Per il 2018 tre comuni su quattro hanno in programma nuovi progetti per rendere le città “intelligenti” ma resta la difficoltà ad estendere le sperimentazioni all’intero territorio cittadino e integrarle in una strategia di lungo termine. Negli ultimi tre anni le iniziative di Smart City si sono concentrate soprattutto su illuminazione intelligente (nel 52% dei comuni), servizi turistici (43%), raccolta rifiuti (41%), mobilità (gestione del traffico 40%, gestione parcheggi 33%) e sicurezza (39%). Per il prossimo anno si continueranno a orientare su questi ambiti, ad eccezione di un netto calo dell’attenzione verso i servizi turistici (indicati solo dal 12% dei comuni).

Ci sono segnali di miglioramento, ma l’Italia delle Smart City non ha ancora compiuto il salto di qualità in termini di maturità dei progetti. Le principali barriere sono costituite dalla mancanza di risorse economiche (individuata dal 71% dei comuni) e dalla mancanza di competenze (61%), più il problema trasversale della governance, a causa dell’alternarsi di amministrazioni diverse in pochi anni e della moltitudine di attori proprietari degli asset sul territorio. Per queste ragioni è difficile rendere i progetti economicamente sostenibili e la maggior parte si arena dopo la prima fase.
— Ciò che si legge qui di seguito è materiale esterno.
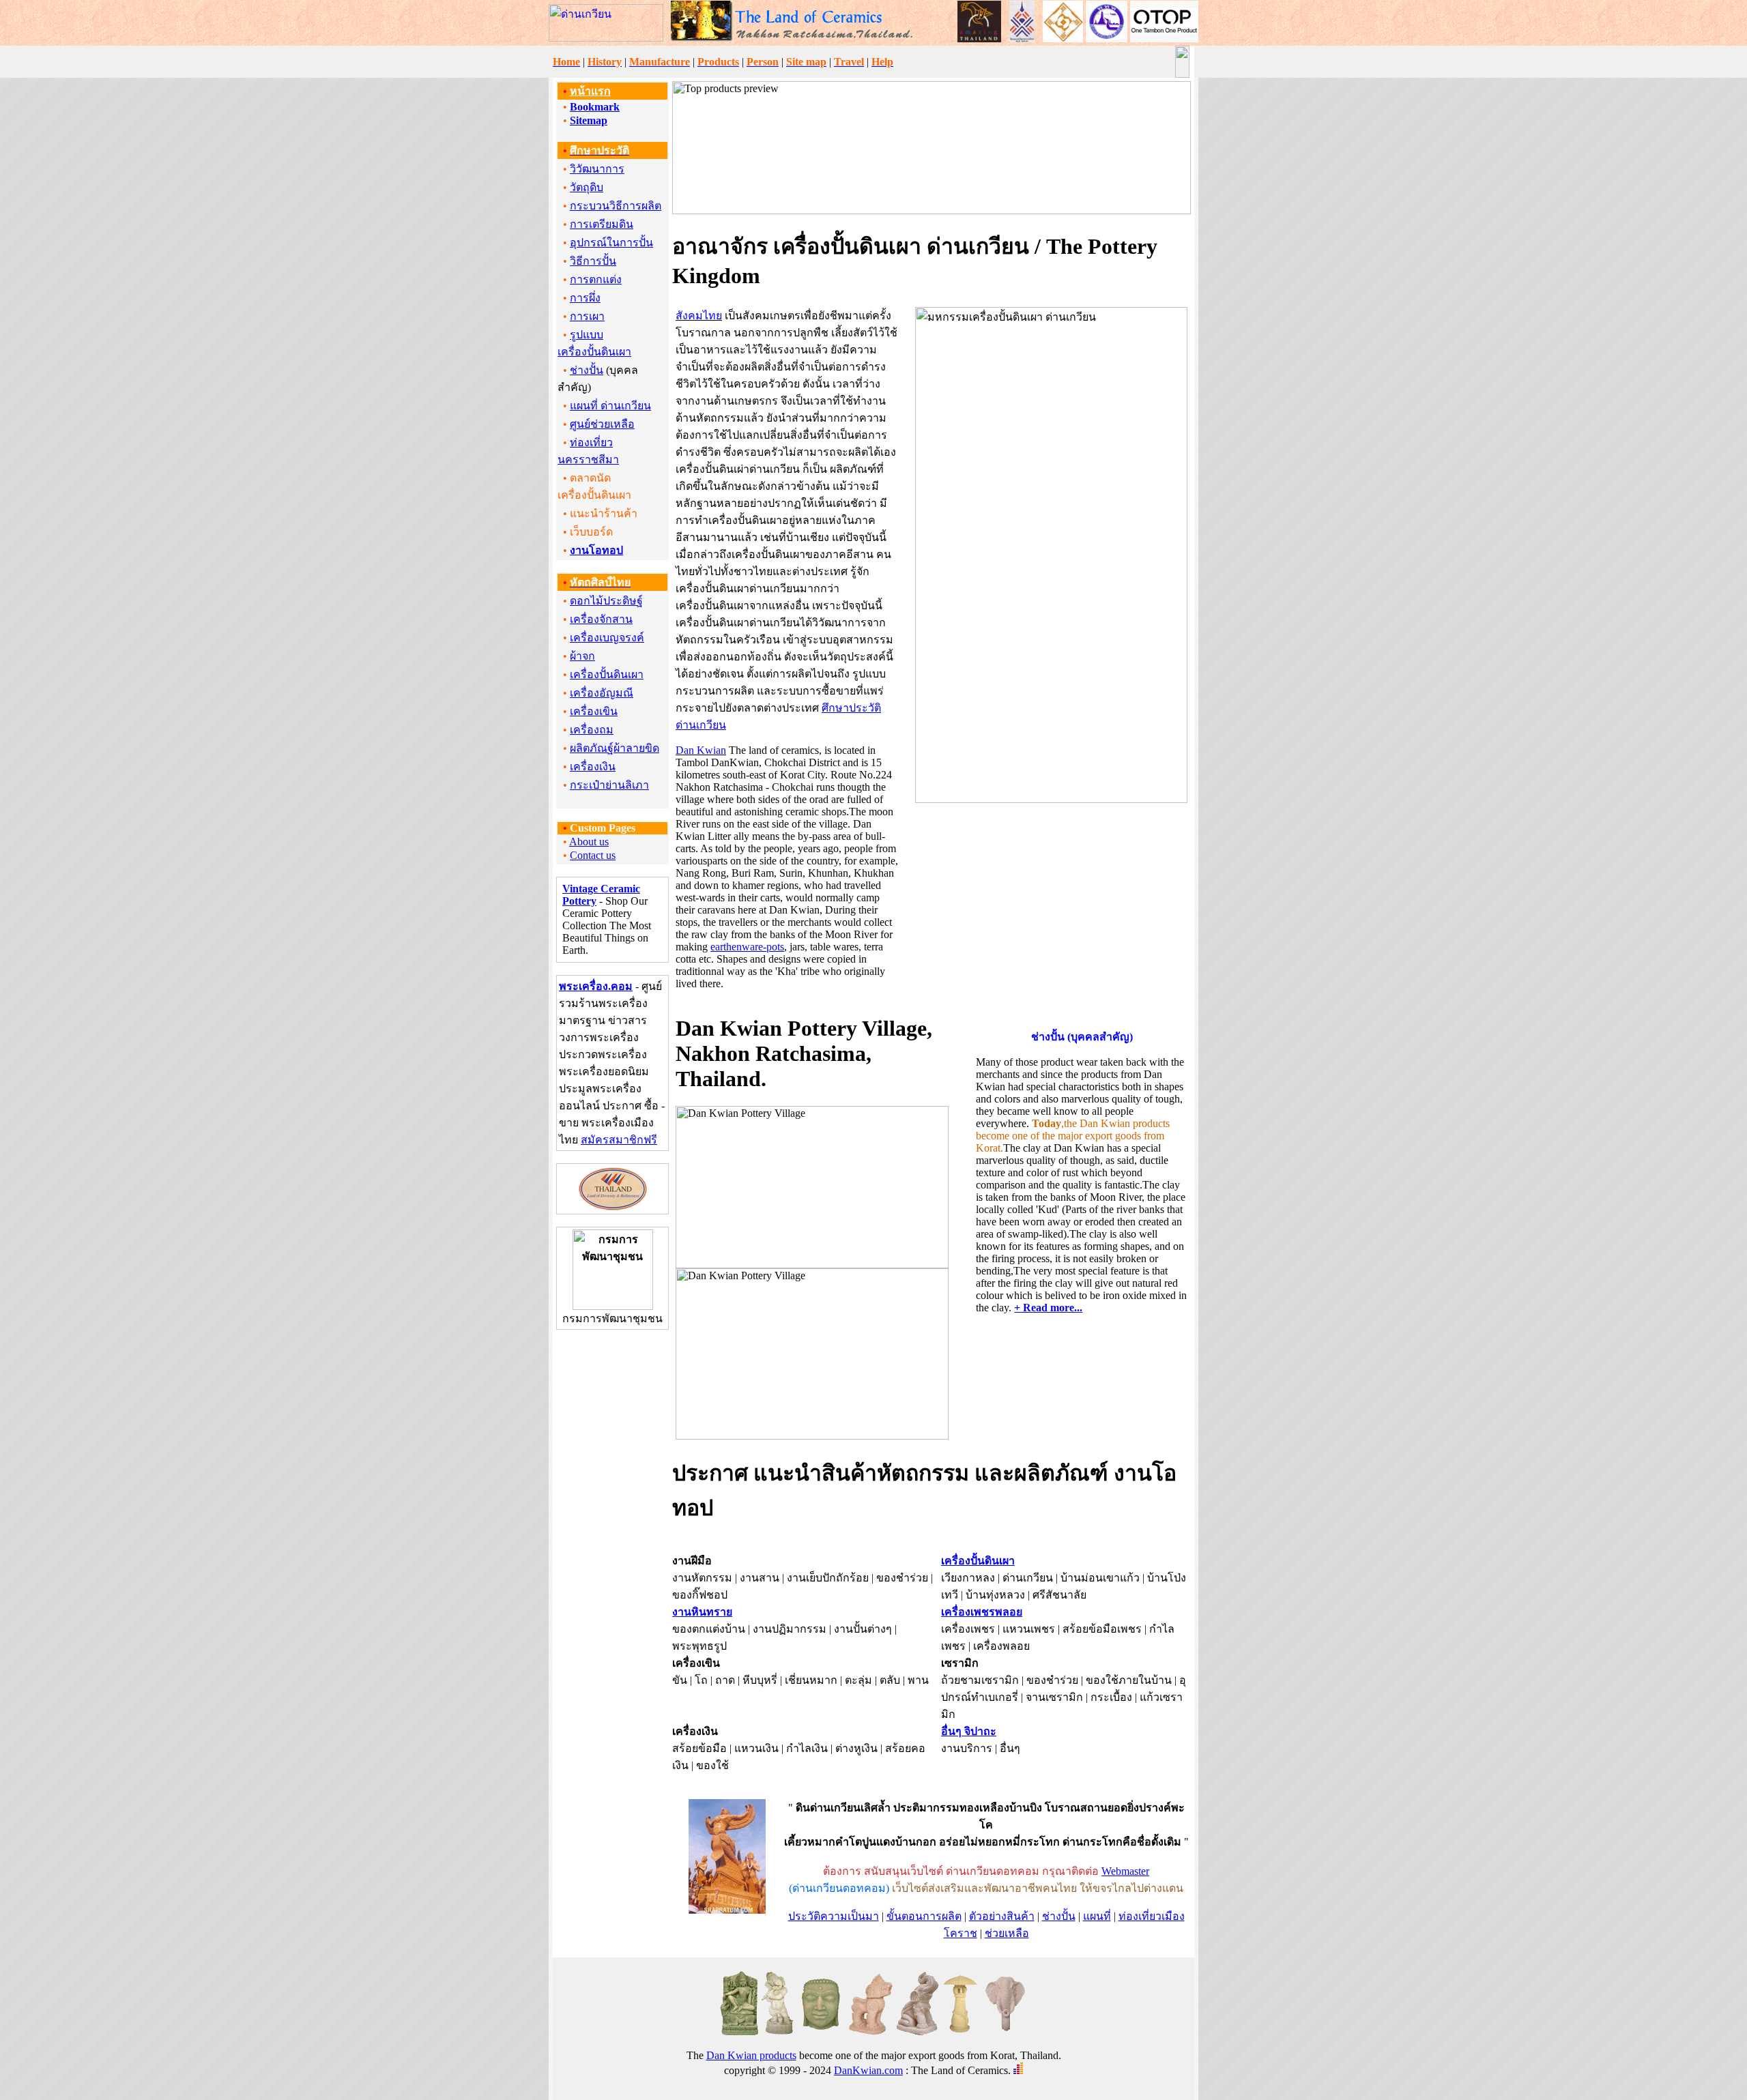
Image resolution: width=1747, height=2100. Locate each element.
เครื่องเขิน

Ma una maggiore comprensione dei reali benefici economici può contribuire a superare il problema dei fondi: in una città come Milano sono sufficienti appena 1-2 anni per ripagare gli investimenti in un progetto di gestione dei parcheggi (sensori per monitorare la disponibilità di singoli posti auto e App per prenotare e pagare via smartphone); servono 2-4 anni per una raccolta dei rifiuti “smart” (cestini con sensori di riempimento per ottimizzare la raccolta); 3-5 anni per l’illuminazione intelligente (lampioni che adattano l’intensità alla luminosità dell’ambiente, sistemi di manutenzione predittiva e ottimale dei lampioni); 6-9 anni per soluzioni di Smart Building in edifici pubblici (gestione di riscaldamento, climatizzazione e illuminazione). A questi vantaggi si aggiungono i benefici in termini di migliori servizi, sostenibilità e vivibilità: ogni utente delle città può risparmiare l’equivalente di 3 giorni all’anno, attualmente persi per cercare un parcheggio libero. E i benefici per l’ambiente: nella sola area di Milano si possono ridurre le emissioni di anidride carbonica di oltre 60.000 tonnellate di CO2 all’anno grazie a soluzioni di smart building, illuminazione intelligente e gestione parcheggi.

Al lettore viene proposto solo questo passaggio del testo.